Of course, some data flows can be missed here if we do not support this or that function, but the fact is that most customers use the same libraries and the same functionality (also, note, that a majority of functions in any library has no impact on data flows). Moreover, because the Python interpreter’s reference implementation is in the C language, most I/O operations, such as file read or write, are, in fact, implemented in the C language — the interpreter actually runs the C language and the Python code are just nice instructions that are easy to read. Because of this fact, we would never even know what is going on during a file read or write since we would need to analyze the C language to be able to do that.

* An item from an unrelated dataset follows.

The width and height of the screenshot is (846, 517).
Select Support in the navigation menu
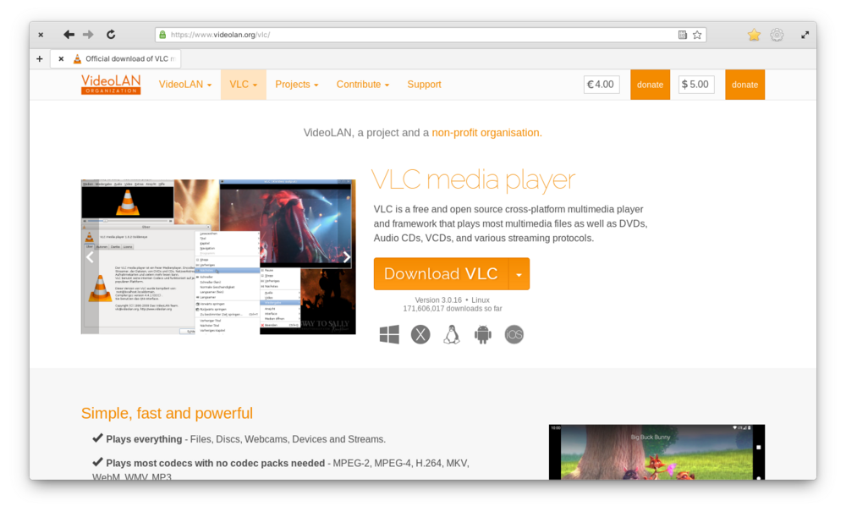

When we managed to implement ‘selective’ code analysis — execution simulation for the analyzed application and custom handling for all library invocations — we were able to cut the time needed for running small programs to 2–3 minutes. This is a huge improvement towards the usability of the scanner, costing us virtually nothing in terms of accuracy, since we only avoid the endless simulation of data-flow-irrelevant functions.

Conclusion

As you can see, analyzing the Python source code is no easy task and requires solving a billion smaller issues to get to some minimal results. In our case, we were lucky that we already had scanners for Java and C# and a mature platform when we started the work on the Python scanner. This allowed us to reuse many concepts and problem solutions that we have come across before at MANTA. There is still a lot of work and research left to be done in order to deliver a fully mature product to our customers, though.

However, in the future, we cannot expect that the complexity of systems and data solutions will decrease. This means that the need for analytical tools, such as the whole MANTA platform, is going to grow. Therefore, it makes sense to invest effort into new technologies and solutions, such as programming language data flow analyzers.